▶ [Required work]: Retype, word for word, every line from the one holding "Task: Click the Start date help question mark" through the one holding "Open the Share tab in the dialog" in the entries below, both included, and only those lines.

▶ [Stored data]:
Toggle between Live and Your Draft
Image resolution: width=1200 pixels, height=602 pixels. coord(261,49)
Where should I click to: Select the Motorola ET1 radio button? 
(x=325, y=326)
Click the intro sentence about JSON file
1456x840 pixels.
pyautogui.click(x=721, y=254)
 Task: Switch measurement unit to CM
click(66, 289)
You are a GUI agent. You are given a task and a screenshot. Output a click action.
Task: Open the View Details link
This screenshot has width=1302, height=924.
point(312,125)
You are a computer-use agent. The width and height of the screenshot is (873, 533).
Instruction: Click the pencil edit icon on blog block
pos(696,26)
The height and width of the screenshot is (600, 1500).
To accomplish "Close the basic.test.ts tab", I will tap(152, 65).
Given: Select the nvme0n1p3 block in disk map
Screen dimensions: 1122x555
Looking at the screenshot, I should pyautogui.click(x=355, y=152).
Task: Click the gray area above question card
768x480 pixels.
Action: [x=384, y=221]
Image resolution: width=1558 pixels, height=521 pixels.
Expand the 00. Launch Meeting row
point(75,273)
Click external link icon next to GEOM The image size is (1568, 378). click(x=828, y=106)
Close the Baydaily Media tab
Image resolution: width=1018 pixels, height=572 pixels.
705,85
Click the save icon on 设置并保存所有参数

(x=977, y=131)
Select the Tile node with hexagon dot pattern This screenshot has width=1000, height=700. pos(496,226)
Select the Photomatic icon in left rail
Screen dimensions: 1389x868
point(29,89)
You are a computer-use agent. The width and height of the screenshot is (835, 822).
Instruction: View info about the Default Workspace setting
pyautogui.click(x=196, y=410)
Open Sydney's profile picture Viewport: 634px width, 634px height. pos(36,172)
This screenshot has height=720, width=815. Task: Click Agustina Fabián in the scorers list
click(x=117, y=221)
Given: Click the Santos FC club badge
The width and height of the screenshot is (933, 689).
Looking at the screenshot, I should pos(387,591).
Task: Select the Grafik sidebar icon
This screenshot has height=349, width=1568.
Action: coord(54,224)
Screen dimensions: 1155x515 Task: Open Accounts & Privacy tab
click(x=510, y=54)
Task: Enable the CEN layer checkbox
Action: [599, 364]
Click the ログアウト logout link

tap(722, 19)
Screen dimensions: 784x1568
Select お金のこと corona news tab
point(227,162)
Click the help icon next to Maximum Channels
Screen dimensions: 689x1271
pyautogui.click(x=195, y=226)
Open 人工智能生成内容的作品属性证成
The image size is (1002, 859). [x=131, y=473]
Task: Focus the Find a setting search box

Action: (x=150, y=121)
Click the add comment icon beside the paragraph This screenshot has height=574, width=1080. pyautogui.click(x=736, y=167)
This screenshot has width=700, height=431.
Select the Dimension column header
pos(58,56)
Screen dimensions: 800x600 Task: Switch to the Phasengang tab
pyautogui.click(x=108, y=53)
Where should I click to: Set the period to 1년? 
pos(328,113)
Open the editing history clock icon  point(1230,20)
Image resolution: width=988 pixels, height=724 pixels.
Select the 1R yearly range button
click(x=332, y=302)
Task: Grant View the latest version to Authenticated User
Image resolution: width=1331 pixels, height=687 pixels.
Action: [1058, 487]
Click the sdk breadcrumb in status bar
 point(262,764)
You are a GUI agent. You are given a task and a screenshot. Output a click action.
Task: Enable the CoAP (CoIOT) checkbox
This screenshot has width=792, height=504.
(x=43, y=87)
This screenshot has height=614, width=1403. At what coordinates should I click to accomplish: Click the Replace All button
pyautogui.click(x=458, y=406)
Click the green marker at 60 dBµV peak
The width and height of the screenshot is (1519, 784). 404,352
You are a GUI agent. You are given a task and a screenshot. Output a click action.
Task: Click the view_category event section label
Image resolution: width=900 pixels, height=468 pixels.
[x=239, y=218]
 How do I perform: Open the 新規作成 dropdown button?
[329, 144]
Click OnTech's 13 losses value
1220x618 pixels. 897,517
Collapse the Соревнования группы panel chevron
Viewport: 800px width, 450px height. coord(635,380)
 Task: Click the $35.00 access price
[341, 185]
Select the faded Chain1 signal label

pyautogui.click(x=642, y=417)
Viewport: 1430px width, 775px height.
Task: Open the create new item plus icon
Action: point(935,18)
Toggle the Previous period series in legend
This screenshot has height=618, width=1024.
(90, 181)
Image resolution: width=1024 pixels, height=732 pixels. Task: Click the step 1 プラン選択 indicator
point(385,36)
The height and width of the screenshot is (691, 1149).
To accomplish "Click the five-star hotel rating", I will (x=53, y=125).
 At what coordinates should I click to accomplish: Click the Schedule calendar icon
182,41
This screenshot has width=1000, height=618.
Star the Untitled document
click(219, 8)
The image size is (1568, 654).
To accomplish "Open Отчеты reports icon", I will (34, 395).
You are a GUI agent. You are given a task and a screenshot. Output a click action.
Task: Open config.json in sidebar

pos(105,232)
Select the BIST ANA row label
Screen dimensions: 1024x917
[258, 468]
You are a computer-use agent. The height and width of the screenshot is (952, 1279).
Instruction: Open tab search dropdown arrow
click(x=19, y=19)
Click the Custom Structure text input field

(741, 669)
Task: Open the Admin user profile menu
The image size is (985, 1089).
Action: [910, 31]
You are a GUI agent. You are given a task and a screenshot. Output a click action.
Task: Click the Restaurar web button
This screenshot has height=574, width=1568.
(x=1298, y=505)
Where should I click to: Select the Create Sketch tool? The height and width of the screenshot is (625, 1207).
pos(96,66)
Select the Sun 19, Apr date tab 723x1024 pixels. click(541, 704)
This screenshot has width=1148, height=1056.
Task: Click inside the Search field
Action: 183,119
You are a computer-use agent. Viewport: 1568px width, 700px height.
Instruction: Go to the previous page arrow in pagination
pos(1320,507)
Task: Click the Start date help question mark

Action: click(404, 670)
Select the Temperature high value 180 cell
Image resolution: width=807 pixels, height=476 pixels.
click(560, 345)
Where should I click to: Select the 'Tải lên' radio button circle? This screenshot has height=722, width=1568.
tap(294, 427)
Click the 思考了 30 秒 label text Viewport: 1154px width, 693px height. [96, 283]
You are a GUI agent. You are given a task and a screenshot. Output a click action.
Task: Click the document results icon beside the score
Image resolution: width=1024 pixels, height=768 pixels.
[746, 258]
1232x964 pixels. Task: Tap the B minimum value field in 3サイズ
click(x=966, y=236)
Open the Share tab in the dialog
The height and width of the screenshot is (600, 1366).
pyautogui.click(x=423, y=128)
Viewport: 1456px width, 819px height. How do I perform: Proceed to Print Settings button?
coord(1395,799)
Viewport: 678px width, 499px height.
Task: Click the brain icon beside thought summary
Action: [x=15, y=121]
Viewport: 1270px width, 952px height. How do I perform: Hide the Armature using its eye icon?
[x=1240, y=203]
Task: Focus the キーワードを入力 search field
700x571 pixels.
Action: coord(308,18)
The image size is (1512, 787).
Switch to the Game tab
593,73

▶ [Solution for this exercise]:
Task: Click the Start date help question mark

Action: click(404, 670)
Select the Temperature high value 180 cell
Image resolution: width=807 pixels, height=476 pixels.
click(560, 345)
Where should I click to: Select the 'Tải lên' radio button circle? This screenshot has height=722, width=1568.
tap(294, 427)
Click the 思考了 30 秒 label text Viewport: 1154px width, 693px height. [96, 283]
You are a GUI agent. You are given a task and a screenshot. Output a click action.
Task: Click the document results icon beside the score
Image resolution: width=1024 pixels, height=768 pixels.
[746, 258]
1232x964 pixels. Task: Tap the B minimum value field in 3サイズ
click(x=966, y=236)
Open the Share tab in the dialog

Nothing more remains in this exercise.